In 2009, Mount Snow had hosted the inaugural Winter Dew Tour East Coast event without payment. Then in November, the parties started negotiations for a two-year agreement, where Mount Snow would host a stop for the event in 2010 and 2011, with an option for 2012.
Mount Snow had increased snowmaking to prepare for the 2010 event, in November 2009. Attorneys claimed "other preparations such as reserving hotel rooms, scheduling and arranging for the construction of the course and an area for spectators and display monitors, were ongoing throughout the winter," according to court documents.
The lawsuit stated that in the agreement between the parties, the contract could be terminated by giving the other party notice "no later than 60 days after the completion of the 2009-2010 event" and that the decision to not include Dover was made well after that.
Mount Snow officials claimed they weren’t made aware of the decision to drop Mount Snow for tour dates in 2011 until July 13, 2010, which was more than 90 days after that year’s tour ended on April 7, 2010, according to court documents.
The defendants asked the court to dismiss Mount Snow’s motion in a summary judgment, partially based on the fact there was no signed agreement between the parties. However, the evidence was not clear enough for the court to decide in Mount Snow’s or the defendants’ favor. The judge noted that while there was no completed contract in evidence, in Vermont an oral agreement often is legally binding.

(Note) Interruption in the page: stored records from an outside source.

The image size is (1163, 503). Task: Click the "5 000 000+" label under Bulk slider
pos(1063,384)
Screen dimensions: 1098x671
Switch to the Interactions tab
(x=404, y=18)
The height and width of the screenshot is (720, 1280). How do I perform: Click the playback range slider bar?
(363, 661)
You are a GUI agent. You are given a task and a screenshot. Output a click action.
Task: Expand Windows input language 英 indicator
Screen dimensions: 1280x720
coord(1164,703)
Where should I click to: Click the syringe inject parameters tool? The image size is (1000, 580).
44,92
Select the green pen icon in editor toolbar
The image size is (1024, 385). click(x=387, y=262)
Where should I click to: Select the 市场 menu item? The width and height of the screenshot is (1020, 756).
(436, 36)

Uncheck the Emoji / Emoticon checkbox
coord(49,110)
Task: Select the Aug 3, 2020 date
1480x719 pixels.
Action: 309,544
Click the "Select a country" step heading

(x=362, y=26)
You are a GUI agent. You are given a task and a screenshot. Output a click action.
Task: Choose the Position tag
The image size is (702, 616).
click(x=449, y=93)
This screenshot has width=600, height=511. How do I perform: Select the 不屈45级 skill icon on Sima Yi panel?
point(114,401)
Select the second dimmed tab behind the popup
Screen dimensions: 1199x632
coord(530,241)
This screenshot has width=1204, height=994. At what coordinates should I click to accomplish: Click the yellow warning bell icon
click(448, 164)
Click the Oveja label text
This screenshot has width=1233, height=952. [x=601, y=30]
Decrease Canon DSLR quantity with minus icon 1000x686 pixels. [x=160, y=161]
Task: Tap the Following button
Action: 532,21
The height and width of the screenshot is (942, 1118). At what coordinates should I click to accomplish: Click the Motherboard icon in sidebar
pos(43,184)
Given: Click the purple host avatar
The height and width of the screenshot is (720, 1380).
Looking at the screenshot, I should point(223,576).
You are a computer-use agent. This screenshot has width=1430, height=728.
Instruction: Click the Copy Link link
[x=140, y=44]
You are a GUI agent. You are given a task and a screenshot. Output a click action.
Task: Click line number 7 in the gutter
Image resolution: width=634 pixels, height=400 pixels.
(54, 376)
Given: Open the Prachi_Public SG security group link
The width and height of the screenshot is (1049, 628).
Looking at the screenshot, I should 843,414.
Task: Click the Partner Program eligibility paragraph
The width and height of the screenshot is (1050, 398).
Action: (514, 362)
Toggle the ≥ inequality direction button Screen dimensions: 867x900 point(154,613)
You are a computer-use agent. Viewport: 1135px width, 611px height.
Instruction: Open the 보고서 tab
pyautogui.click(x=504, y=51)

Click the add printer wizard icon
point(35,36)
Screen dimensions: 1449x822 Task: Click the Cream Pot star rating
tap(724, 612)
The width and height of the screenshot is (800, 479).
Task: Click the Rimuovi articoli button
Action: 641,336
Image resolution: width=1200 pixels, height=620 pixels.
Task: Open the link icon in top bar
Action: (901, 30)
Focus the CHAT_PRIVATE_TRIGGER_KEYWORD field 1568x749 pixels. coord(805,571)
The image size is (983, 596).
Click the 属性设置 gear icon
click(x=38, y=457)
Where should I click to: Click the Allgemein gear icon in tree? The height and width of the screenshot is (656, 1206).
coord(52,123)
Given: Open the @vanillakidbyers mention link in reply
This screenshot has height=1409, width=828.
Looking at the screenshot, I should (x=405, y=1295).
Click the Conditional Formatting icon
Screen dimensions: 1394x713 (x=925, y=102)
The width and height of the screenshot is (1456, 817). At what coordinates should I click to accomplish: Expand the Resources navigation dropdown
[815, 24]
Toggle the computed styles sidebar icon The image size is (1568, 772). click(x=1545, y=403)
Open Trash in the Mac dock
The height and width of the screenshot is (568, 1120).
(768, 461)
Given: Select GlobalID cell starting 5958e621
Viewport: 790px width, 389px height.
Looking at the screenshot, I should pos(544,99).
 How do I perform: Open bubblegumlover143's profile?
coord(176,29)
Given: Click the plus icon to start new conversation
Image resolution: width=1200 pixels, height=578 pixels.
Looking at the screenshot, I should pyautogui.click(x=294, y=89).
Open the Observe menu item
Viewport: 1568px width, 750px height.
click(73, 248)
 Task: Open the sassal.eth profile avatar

Mount Snow opposed the motion for the defendants’ own summary judgement, citing the promotion considerations the organizers promised. The mountain’s attorneys claimed that benefits that it lost when the Winter Dew Tour moved to Killington included "references and mentions on television and Internet programming, signage, advertising, print, Internet and local news editorials and other promotional advertising."
The ruling that Mount Snow was seeking was said to be "appropriate only where the parties’ submissions show that there is no genuine issue as to any material fact and the moving party is entitled to judgment as a matter of law."
The court ultimately decided that if both parties can agree, a second mediation session may be scheduled on or before Sept. 30. If it is not settled then or a mediation session is not scheduled, the case will be placed on the next available trial calendar after Dec. 1.